If you are considering investing in real estate, you may be interested to know there are a few different strategies to look at depending on how quickly you want to see a return on your investment.
Consider these three common approaches:
Buy, renovate and sell
The aim of this strategy is to buy a cheap house, fix it up and "flip" it for a quick profit. While this can be a successful strategy, it is not for everyone and there are some pitfalls to be aware of if you choose it.
People who choose this route need to be able to stick to a budget. It is worth doing your homework to see what similarly renovated houses are selling for in the area. Work out how much you are willing to spend on the house and on renovations to make a profit when you sell.
This type of investment needs to be approached with a business head rather than an emotional frame of mind. You want to consider the bottom line when choosing fixtures and home features rather than your own personal tastes.
Buy and hold
With this approach, you purchase a property and hold onto it in the long term or for at least two property cycles – so around 15 years.

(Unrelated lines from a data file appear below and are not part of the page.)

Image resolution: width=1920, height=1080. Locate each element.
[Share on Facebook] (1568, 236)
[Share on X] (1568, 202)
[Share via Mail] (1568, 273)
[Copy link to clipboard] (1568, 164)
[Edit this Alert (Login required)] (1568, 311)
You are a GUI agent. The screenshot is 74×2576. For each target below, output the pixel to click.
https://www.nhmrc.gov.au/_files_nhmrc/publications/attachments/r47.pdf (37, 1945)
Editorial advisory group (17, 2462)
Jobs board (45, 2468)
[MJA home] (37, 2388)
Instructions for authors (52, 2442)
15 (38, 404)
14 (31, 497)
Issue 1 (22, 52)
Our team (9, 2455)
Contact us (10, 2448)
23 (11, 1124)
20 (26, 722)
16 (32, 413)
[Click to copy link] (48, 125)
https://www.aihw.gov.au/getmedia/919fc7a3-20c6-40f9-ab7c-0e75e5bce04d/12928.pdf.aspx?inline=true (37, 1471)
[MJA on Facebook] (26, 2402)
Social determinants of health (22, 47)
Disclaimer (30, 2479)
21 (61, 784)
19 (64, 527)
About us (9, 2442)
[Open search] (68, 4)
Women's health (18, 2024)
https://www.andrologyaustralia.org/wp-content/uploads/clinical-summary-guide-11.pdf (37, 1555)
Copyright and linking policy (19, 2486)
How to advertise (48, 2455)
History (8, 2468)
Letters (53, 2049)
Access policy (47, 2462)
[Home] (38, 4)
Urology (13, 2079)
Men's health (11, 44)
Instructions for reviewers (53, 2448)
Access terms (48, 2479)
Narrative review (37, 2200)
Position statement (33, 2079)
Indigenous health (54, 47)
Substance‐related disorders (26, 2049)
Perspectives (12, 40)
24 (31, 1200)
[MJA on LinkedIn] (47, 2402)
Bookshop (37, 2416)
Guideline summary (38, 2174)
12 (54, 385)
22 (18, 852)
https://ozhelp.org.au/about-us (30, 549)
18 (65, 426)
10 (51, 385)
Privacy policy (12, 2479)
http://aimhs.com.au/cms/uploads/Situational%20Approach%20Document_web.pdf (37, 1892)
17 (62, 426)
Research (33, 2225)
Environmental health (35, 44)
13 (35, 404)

The benefit of this strategy is that you will receive rent over that period, giving you a steady income stream on top of the capital growth in the property's value.
It also provides equity to borrow against, meaning you can add to your housing portfolio more quickly.
Buy, renovate and hold
This strategy allows you to buy a cheaper house, renovate it and then benefit from a higher rental return, because you can charge tenants more to live in a renovated house.
Before you jump into property investing, it is worth considering how quickly you want to see a return on your investment and the level of work you are prepared to put into your investment.